Mais dans l'optique du contrat
social, n'est-ce pas tout le
contraire? Ne serait-ce qu'en petite communauté autarcique (par exemple, une
famille au temps de la colonisation), le travail à faire pour subvenir aux
besoins fondamentaux est si grand, que chacun des membres doit participer dès
son plus jeune âge aux tâches nécessaires à la survie du groupe. Mais dans une
telle situation, la vie solitaire serait encore plus laborieuse, presque
impossible. Il n'y a qu'à penser à toutes les taches nécessaires à la survie
d'un homme : chercher l'eau au puits, construire et entretenir la maison, chasser,
cultiver, cuisiner, fabriquer et entretenir les vêtements, les outils, les
meubles, le moyen de transport etc. Un homme qui voudrait vivre seul devrait
assumer toutes ces tâches seul. Autant dire qu'il n'aurait aucun temps libre,
aucune liberté. Tout son temps serait consacré à suppléer à ses propres
besoins. La nécessité lui dicterait ses actes.

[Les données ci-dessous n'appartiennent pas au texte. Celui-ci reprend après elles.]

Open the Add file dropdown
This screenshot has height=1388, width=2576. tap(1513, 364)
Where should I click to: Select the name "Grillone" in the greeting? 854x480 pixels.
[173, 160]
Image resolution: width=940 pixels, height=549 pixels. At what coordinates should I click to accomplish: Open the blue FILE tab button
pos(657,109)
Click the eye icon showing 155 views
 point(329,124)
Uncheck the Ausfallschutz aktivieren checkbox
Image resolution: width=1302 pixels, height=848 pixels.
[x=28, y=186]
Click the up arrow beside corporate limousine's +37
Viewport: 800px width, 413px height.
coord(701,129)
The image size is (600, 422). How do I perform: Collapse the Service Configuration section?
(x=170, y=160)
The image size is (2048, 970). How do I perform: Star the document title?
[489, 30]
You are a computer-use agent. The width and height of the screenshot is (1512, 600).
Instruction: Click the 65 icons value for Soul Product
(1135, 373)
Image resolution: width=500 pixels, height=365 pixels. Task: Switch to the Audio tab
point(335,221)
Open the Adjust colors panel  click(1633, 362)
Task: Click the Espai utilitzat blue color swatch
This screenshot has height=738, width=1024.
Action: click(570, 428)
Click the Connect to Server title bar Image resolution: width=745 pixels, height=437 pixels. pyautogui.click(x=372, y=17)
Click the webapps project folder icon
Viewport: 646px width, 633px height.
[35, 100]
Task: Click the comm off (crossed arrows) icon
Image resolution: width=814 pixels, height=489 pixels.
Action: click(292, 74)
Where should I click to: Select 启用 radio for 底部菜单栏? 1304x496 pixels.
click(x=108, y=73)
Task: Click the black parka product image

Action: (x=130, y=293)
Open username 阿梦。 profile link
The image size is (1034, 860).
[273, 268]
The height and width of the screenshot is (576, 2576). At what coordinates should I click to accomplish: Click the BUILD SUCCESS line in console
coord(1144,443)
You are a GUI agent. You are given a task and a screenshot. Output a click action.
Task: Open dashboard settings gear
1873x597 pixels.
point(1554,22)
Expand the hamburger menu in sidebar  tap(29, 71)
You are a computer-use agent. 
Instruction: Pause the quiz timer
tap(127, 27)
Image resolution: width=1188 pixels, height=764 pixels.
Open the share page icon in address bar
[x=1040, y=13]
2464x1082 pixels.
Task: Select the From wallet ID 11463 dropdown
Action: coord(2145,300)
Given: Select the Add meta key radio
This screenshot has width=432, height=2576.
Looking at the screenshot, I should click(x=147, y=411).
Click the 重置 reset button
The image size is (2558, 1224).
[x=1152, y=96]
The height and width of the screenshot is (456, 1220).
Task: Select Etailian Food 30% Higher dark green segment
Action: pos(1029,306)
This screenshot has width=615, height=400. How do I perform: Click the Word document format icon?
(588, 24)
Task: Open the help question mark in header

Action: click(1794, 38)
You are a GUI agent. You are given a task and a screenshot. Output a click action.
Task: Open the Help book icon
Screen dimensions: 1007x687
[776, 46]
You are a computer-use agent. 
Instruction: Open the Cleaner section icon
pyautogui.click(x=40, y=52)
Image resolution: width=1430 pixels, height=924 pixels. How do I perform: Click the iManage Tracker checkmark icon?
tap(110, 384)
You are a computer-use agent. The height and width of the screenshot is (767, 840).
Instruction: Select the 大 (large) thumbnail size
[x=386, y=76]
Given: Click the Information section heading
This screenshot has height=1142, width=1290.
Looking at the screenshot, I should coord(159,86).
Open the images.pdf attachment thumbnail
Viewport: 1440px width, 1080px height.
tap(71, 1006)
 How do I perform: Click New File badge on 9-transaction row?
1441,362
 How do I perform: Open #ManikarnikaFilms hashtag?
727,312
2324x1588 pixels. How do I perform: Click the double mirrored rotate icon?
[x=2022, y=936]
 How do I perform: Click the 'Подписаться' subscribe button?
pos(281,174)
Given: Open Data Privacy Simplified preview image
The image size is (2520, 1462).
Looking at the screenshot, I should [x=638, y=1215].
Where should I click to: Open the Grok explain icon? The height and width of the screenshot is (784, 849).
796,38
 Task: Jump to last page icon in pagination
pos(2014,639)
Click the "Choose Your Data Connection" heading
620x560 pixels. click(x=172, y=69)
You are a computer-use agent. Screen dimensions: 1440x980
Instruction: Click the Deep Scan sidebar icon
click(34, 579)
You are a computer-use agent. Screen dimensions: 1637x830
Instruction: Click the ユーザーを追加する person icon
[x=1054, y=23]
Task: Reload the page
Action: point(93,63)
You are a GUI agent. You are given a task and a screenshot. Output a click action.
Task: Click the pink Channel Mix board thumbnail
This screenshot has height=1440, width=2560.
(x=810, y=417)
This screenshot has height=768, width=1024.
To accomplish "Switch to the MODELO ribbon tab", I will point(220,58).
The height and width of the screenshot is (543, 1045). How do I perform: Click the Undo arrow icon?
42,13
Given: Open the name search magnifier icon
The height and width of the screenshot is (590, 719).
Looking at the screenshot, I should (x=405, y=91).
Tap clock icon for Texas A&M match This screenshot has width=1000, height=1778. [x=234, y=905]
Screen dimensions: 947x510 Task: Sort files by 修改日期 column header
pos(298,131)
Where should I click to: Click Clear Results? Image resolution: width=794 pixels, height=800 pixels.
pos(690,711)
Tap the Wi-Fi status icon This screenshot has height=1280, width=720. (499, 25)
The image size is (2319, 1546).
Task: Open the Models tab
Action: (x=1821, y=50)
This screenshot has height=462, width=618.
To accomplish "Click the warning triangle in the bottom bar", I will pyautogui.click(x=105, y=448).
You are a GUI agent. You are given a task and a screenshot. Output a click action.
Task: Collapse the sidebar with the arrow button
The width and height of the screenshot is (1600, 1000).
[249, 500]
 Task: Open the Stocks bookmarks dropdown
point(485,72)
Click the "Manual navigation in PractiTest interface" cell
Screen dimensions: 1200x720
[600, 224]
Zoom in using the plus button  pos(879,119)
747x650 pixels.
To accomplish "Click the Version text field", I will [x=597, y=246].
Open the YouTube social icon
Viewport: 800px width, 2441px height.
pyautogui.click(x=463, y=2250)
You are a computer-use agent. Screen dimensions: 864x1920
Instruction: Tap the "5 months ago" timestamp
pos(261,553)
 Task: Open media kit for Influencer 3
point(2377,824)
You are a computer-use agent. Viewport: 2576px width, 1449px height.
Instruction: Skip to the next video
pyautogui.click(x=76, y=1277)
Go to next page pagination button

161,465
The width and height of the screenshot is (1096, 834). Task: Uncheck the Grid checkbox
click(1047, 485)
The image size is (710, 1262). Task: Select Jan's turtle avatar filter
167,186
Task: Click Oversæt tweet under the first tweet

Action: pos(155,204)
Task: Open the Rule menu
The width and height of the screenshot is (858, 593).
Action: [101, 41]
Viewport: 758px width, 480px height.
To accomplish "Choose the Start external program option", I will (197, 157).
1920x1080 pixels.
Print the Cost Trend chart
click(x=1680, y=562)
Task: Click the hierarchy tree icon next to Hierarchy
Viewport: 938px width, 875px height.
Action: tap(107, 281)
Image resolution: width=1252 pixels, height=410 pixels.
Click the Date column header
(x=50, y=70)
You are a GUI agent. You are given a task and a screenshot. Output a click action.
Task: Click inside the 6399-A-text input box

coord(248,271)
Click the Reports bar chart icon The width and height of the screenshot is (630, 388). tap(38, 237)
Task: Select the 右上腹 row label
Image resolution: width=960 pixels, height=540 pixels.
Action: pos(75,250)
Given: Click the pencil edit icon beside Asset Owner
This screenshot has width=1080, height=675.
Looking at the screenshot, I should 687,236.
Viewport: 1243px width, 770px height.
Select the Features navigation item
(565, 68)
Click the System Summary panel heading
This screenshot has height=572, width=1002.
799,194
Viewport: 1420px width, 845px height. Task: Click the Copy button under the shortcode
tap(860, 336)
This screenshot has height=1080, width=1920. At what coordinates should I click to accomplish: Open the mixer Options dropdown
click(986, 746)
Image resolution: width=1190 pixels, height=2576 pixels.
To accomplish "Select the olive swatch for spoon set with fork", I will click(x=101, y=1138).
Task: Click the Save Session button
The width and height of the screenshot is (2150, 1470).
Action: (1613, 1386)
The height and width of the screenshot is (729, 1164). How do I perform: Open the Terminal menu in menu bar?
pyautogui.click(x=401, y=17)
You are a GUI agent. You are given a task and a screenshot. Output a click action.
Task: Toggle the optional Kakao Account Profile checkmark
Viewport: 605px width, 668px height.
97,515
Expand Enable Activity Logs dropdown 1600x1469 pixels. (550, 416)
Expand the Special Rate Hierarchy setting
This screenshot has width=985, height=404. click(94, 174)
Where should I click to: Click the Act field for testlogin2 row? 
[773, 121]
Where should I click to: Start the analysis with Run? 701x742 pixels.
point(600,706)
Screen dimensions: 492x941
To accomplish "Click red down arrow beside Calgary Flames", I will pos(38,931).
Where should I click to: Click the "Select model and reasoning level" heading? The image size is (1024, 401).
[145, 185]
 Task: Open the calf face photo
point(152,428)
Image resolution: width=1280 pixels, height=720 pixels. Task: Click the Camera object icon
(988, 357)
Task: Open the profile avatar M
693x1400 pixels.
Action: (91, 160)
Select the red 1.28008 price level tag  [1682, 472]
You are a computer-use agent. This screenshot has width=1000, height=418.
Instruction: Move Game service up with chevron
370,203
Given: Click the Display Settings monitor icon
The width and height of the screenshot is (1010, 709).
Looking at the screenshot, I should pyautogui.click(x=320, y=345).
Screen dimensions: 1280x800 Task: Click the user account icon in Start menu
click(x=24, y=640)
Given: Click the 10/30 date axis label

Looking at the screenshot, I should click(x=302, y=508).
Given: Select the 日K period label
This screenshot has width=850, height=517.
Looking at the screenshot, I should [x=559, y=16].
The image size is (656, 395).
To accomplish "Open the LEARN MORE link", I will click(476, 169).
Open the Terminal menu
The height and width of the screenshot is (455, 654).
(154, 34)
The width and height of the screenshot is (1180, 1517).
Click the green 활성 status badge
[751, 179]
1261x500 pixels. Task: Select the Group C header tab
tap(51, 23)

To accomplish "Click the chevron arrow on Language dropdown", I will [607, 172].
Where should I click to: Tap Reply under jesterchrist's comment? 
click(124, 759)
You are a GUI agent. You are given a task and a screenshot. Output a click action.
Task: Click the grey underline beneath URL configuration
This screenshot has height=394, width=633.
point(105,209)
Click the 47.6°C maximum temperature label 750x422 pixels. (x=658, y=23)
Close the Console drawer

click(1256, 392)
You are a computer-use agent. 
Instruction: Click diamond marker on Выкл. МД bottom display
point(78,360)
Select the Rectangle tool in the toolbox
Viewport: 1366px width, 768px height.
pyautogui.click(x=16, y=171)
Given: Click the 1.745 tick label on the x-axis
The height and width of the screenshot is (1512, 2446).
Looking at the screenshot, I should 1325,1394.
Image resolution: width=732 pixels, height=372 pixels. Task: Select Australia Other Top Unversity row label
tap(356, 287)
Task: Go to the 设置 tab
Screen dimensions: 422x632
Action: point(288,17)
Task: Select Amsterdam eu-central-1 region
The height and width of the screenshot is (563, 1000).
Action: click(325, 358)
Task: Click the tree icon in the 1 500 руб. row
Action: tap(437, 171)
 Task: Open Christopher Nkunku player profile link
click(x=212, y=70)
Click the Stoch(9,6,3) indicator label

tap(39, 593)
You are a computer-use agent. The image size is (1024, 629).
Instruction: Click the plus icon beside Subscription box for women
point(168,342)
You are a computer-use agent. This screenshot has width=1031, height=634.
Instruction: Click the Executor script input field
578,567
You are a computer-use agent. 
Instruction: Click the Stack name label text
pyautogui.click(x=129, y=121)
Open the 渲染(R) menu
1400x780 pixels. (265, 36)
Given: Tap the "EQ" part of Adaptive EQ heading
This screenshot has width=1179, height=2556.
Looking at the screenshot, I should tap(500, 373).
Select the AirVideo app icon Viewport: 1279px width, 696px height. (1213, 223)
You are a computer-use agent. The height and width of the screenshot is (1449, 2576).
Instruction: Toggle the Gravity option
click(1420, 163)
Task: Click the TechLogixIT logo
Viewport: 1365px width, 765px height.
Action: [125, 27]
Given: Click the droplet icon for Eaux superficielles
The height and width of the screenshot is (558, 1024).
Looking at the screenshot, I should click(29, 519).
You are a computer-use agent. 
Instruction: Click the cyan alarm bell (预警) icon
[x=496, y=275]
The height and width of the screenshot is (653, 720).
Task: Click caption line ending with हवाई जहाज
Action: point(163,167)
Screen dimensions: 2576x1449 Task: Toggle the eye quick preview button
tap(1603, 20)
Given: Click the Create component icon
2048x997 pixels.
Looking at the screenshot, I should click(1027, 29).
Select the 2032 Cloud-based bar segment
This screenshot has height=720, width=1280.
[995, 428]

La liberté de l'individu augmente déjà
s'il fait partie d'une famille où il y a un partage des tâches et où chacun
accepte de prendre à sa charge une corvée répondant à un besoin fondamental qui
profite à tous les autres membres de la famille. C'est le début de la
spécialisation. Chacun excelle dans sa tâche et produit plus rapidement pour
toute la famille que s'il devait accomplir seul toutes les tâches nécessaires à
sa survie.
Dans le contrat social où nous vivons actuellement, la
spécialisation est poussée à un point tel, qu'avec l'industrialisation, un seul
homme peut prendre à sa charge le travail pour plusieurs milliers d'hommes de
telle sorte que, non seulement la semaine de travail est considérablement
réduite mais, en plus de disposer de biens de luxe, il n'est même plus
nécessaire que tout le monde travaille. Ceci créé un autre problème que je ne
veux pas débattre pour le moment. En seulement, du point de vue de la liberté
et du temps libre disponible, ne suis-je pas obligé de reconnaître que l'adage
cache une partie de la vérité? Sous cette perspective, c'est par l'autre que ma
liberté s'accroît et, loin de la limiter, l'autre extensionne celle-ci. Même en
vivant seul, le fait que je puisse disposer d'autant de temps libre est une
manifestation de la présence des autres dans ma vie ; ces autres m'apportent la
liberté. Savoir la gérer est un autre problème.